Yet this seemingly rigid universe was extremely precarious. Even before the cataclysm of Spanish conquest, ancient Mesoamericans knew how suddenly worldly glory could pass, as city after splendid city fell to ruin. The legend of the exile and expected return of Quetzalcoatl—the ancient plumed-serpent god identified with a Toltec king who tried to abolish human sacrifices to him—suggests both a challenge to the bleak determinism of this homicidal religion and the lingering possibility of seeking an alternative to it: a possibility ironically culminating in the disastrous identification of Quetzalcoatl with Cortés.

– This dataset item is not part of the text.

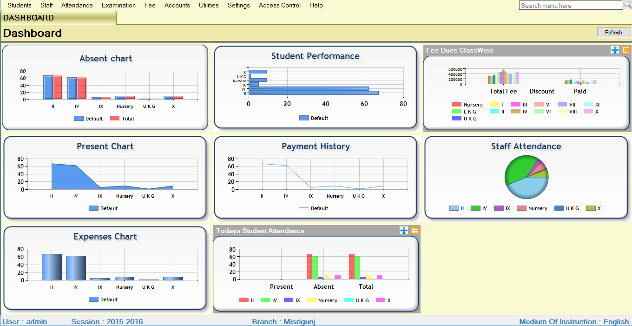Open the Examination menu
Viewport: 632px width, 326px height.
coord(119,6)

The universe was in continual peril. Our world of the fifth sun, the Aztec believed, will be destroyed like its four predecessors; all the rituals of the calendrical round can only defer the sun's extinction, after a fiftytwo year cycle, bringing the world to an end. The world's instability troubled the poet-king of Texcoco, Nezahualcoyotl: "What does your mind seek? Where is your heart?" he asked in the perplexity of an inchoate quest that could find no place to begin: "Can anything be found on earth?" (León-Portilla, 4–5). Among his Aztec allies, human sacrifice in mounting numbers was the only conceivable response to the insecurity of a continually threatened world (J. Soustelle, 99).

If ritual coercion is one response to the uncertainties of a world never fully conformable to human need, incorporation of more flexible means of transcendence through personal communication with the divine is another. In most North American tribes, even when ritualized cults arose the shaman either performed their rites or remained dominant among those who did. Only in the Pueblos and tribes influenced by them was shaman clearly subordinated to priest, though even here (with the possible exception of Hopi) he found a place as a member of a curing or clown society, providing an institutionalized alternative from within.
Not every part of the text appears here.